Methadone is a synthetic drug developed about 1940 as a pain reliever that has proved effective with the detoxification of opioid dependence. It provides the effects of opioids without causing the intense highs and crashes common with opioid use, Caplin said.
“It turns the cravings off once you get the appropriate dose and allows people to become normal, get counseling, therapy, focus on themselves and focus on what they’re treating,” he said.
The methadone is kept behind heavy metal doors that more closely resemble prison doors than a doctor’s office. After being let in, clients walk up to a glass window where they sign for a daily dose.
They take the liquid substance in front of the staff, and depending on their level in the program, they are given a take-home dosage so they don’t have to return every day.
Van Natter is entrusted to have two take-home dosages per week – for Sunday and Tuesday; every other day of the week he must visit the clinic. Clients also take drug tests, and if they fail, they loose a take-home day and must start reporting to the clinic with more frequency.
“You just kind of slowly earn your days,” Van Natter said. “... The methadone, you don’t get that really euphoric high that you get off taking heroin and stuff. You certainly don’t get high off of it.”
Caplin said among those addicted to opioids, about a fourth are introduced to it through a doctor’s prescription. But in Durango, which has an above-average active outdoor lifestyle, about half of his clients were introduced to the drug after a sports-related injury.
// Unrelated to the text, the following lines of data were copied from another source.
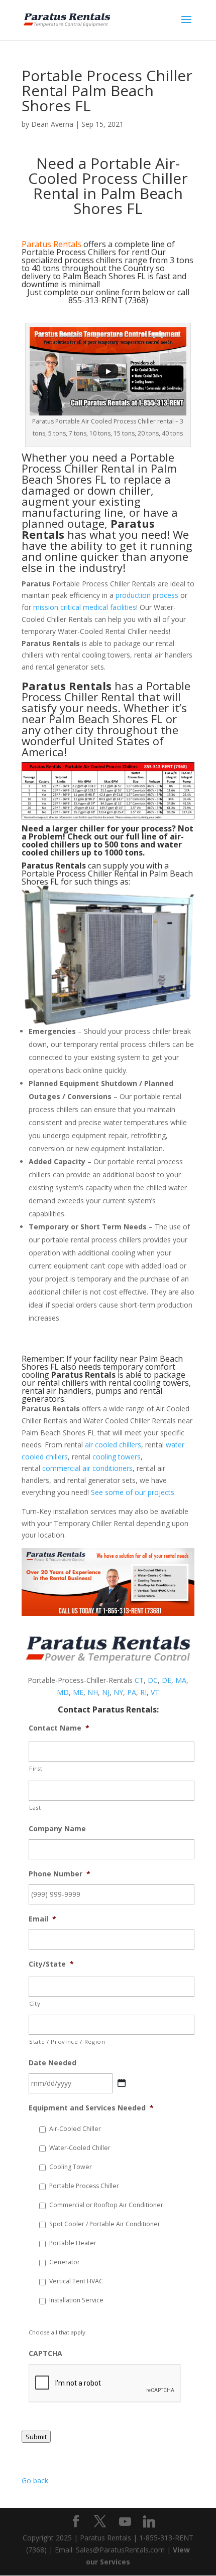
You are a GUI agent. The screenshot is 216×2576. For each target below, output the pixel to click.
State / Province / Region (67, 2041)
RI (143, 1692)
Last (35, 1807)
“It’s not the typical stuff that other addiction doctors are seeing, where three-quarters are recreationally started,” Caplin said. “It’s football and skiing and snowboarding injuries, and back injuries and dirt biking injuries – you name it, people are playing hard here.”
He added: “There are a lot of very responsible doctors out there, but there are a small percent who are very irresponsible.”
Van Natter said his doctor never inquired about his pain medication, including how he felt about the dosage or the psychological and emotional effects it was having. It may have helped, he said, if his doctor had lowered the dosage near the end of his recovery rather than keep the dosage high until the prescription ran out.
When his prescription expired, he found a street dealer who could supply him with pills. But pain pills are expensive compared with heroin, and like so many people who are addicted to pain pills, he made the switch to heroin.
“That’s why heroin is taking over, because it’s so much cheaper,” he said. “The pain pills are just a problem, all around.”